BEGIN STORED DATA
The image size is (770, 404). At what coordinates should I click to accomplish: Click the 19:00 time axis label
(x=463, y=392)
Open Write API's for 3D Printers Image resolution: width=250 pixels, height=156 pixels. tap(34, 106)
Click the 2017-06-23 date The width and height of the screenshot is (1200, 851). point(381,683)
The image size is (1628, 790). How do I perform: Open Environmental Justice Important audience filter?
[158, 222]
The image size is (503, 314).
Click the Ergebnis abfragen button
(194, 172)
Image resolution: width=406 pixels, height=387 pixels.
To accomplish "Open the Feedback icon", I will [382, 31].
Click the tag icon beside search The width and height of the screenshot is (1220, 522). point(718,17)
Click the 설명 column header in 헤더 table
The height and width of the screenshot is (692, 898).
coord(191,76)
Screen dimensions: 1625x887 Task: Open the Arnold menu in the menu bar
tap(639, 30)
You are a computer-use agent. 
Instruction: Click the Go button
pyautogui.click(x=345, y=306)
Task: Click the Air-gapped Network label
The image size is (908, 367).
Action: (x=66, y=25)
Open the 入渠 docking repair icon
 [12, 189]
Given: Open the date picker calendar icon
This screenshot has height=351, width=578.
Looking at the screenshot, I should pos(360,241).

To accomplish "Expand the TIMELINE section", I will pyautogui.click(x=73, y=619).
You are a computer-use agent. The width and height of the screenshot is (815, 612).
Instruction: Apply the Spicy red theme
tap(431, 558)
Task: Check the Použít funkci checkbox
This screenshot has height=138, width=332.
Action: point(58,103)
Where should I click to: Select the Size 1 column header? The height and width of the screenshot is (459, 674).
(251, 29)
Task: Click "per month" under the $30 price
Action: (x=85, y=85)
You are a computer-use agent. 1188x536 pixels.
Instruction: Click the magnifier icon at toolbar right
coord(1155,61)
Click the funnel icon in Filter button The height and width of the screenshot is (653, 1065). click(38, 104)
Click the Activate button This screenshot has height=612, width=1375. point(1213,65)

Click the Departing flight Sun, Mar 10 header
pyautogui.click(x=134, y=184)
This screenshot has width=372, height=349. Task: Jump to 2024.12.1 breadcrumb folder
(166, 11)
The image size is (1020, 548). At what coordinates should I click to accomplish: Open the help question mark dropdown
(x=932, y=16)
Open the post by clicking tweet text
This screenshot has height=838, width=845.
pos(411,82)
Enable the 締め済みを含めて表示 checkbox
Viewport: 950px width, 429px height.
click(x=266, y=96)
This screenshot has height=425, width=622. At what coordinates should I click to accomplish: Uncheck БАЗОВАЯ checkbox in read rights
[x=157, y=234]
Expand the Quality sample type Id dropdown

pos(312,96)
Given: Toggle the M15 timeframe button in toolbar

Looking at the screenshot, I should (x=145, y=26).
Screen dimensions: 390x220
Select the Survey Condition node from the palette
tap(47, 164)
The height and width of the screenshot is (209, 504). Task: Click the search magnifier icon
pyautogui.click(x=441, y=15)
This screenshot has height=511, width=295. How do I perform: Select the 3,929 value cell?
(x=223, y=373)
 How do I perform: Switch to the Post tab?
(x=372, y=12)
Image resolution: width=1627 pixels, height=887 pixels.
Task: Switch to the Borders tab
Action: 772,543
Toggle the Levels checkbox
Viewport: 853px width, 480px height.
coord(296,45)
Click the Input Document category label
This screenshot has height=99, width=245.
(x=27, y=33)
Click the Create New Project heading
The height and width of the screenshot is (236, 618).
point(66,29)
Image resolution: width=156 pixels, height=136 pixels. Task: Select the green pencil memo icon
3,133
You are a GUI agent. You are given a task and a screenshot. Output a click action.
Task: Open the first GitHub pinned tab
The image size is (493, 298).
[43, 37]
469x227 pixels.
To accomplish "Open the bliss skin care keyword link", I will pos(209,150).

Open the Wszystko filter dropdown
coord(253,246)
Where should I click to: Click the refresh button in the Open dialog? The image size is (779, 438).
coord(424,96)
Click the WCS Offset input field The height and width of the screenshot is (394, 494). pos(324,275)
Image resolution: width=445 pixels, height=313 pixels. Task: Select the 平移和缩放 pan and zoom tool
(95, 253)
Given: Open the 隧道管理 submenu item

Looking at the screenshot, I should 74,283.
END STORED DATA
== WHAT THE TASK ASKS ==
One inclusive range is required: first line of the data through the line containing "Task: Click the Air-gapped Network label". Set it down exactly and output nothing else.

== RESPONSE TO THIS EXERCISE ==
The image size is (770, 404). At what coordinates should I click to accomplish: Click the 19:00 time axis label
(x=463, y=392)
Open Write API's for 3D Printers Image resolution: width=250 pixels, height=156 pixels. tap(34, 106)
Click the 2017-06-23 date The width and height of the screenshot is (1200, 851). point(381,683)
The image size is (1628, 790). How do I perform: Open Environmental Justice Important audience filter?
[158, 222]
The image size is (503, 314).
Click the Ergebnis abfragen button
(194, 172)
Image resolution: width=406 pixels, height=387 pixels.
To accomplish "Open the Feedback icon", I will [382, 31].
Click the tag icon beside search The width and height of the screenshot is (1220, 522). point(718,17)
Click the 설명 column header in 헤더 table
The height and width of the screenshot is (692, 898).
coord(191,76)
Screen dimensions: 1625x887 Task: Open the Arnold menu in the menu bar
tap(639, 30)
You are a computer-use agent. 
Instruction: Click the Go button
pyautogui.click(x=345, y=306)
Task: Click the Air-gapped Network label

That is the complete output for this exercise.